## GIVEN TEXT
----------------
DETROIT — A major stakeholder in the city’s controversial trash incinerator wants to keep the 20-year old east side facility burning for at least another year. According to The Detroit News, the contract between the city and the incinerator’s majority stakeholder, Energy Investors Fund may allow the nation’s largest trash incinerator to keep burning trash through 2010.
But the Detroit City Council wants to explore other trash disposal options for the city. In June, the council passed a resolution to seek a court injunction to halt municipal trash burning. Mayor Dave Bing vetoed the measure because he wants to make sure the city won’t be sued for breaking contracts with private incinerator investors according to his representatives.
The issue is one of the first instances since Bing’s election victory on May 5 where he and the council have disagreed to the point of the mayor exercising his veto power.
In 2008, it was understood that the contract between the city and incinerator owners would expire July 1. Last year, the determining factor in the future of the incinerator was money. There is a clause in the contract that mandates the Greater Detroit Resource Recovery Authority, which controls the incinerator, to offer an incineration price lower than all landfill offers in order to keep burning trash past the July 1 contract expiration date. Since GDRRA failed to place a bid, it is combing the contract for other ways to keep trash burning.
The incinerator has been controversial since it opened in 1989 and today environmental groups and residential organizations are fighting to close the facility.
Residents in the area surrounding the incinerator, located near the interchange of I-75 and I-94, believe the towering structure believe it contributes to respiratory diseases and emits toxins into the air from burned plastics and other inorganic waste.
Members of the community living near the base of the incinerator have discussed filing a class action lawsuit against the city for ignoring health problems caused by the incinerator and failing to utilize other trash disposal methods.
Editor’s Note: A previous version of this post cited an incorrectly year for the end of the Detroit incinerator contract. It is 2010, not 2020. The post has been updated accordingly.
----------------
## EXTRACTED DATA

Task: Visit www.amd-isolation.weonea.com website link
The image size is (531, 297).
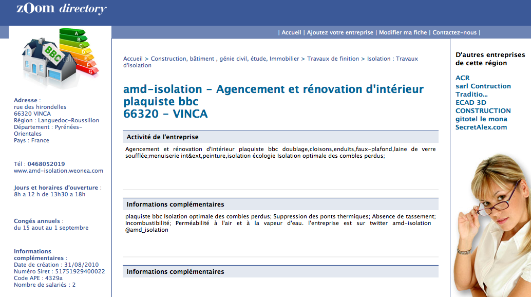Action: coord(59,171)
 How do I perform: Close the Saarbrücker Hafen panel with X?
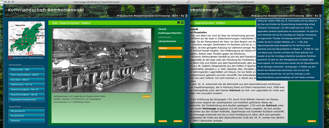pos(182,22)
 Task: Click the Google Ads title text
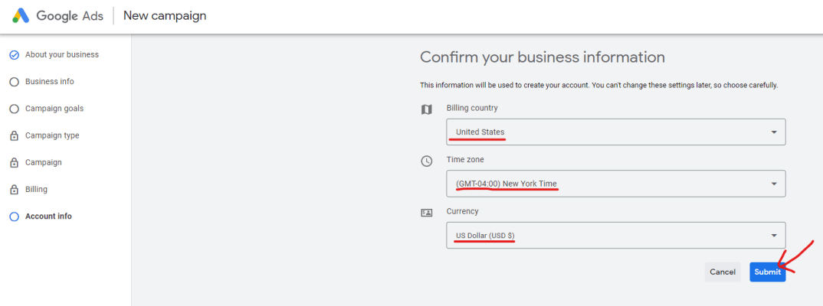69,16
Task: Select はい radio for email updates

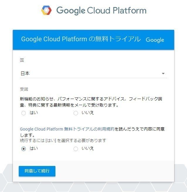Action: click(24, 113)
----------------
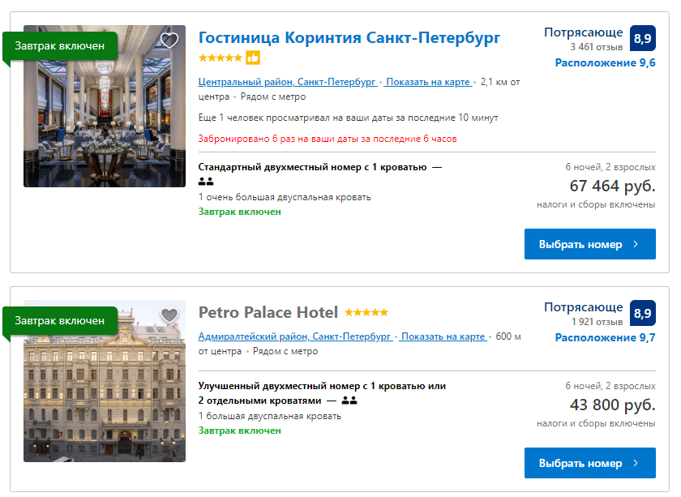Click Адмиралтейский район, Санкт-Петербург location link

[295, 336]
----------------
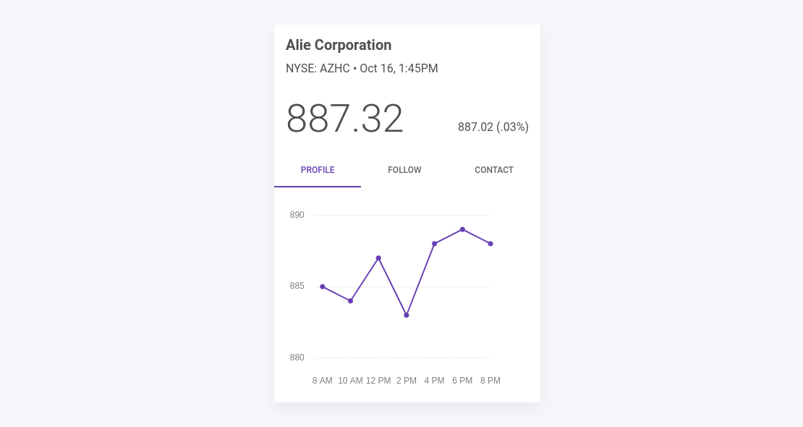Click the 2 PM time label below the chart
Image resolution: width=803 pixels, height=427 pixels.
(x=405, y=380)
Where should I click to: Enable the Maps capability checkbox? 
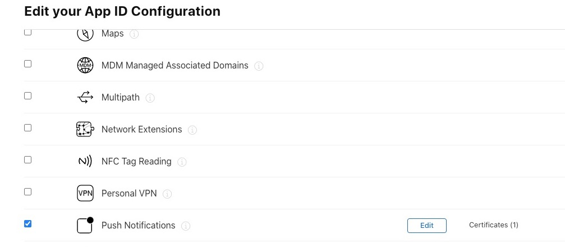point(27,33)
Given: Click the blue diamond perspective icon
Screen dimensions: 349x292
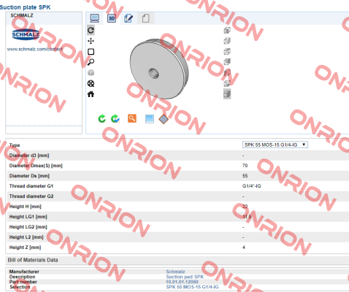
----------------
## REQUIRED ACTION A
In one to three sentences, explain why Mayor Dave Bing vetoed the Detroit City Council's resolution, according to the incinerator article.
## REQUIRED ACTION B
Please retype the incinerator article from "The issue is" to "close the facility." with no changes.

## FINAL ANSWER A
According to his representatives, Mayor Dave Bing vetoed the resolution seeking a court injunction to halt municipal trash burning because he wants to make sure the city won't be sued for breaking contracts with private incinerator investors.

## FINAL ANSWER B
The issue is one of the first instances since Bing’s election victory on May 5 where he and the council have disagreed to the point of the mayor exercising his veto power.
In 2008, it was understood that the contract between the city and incinerator owners would expire July 1. Last year, the determining factor in the future of the incinerator was money. There is a clause in the contract that mandates the Greater Detroit Resource Recovery Authority, which controls the incinerator, to offer an incineration price lower than all landfill offers in order to keep burning trash past the July 1 contract expiration date. Since GDRRA failed to place a bid, it is combing the contract for other ways to keep trash burning.
The incinerator has been controversial since it opened in 1989 and today environmental groups and residential organizations are fighting to close the facility.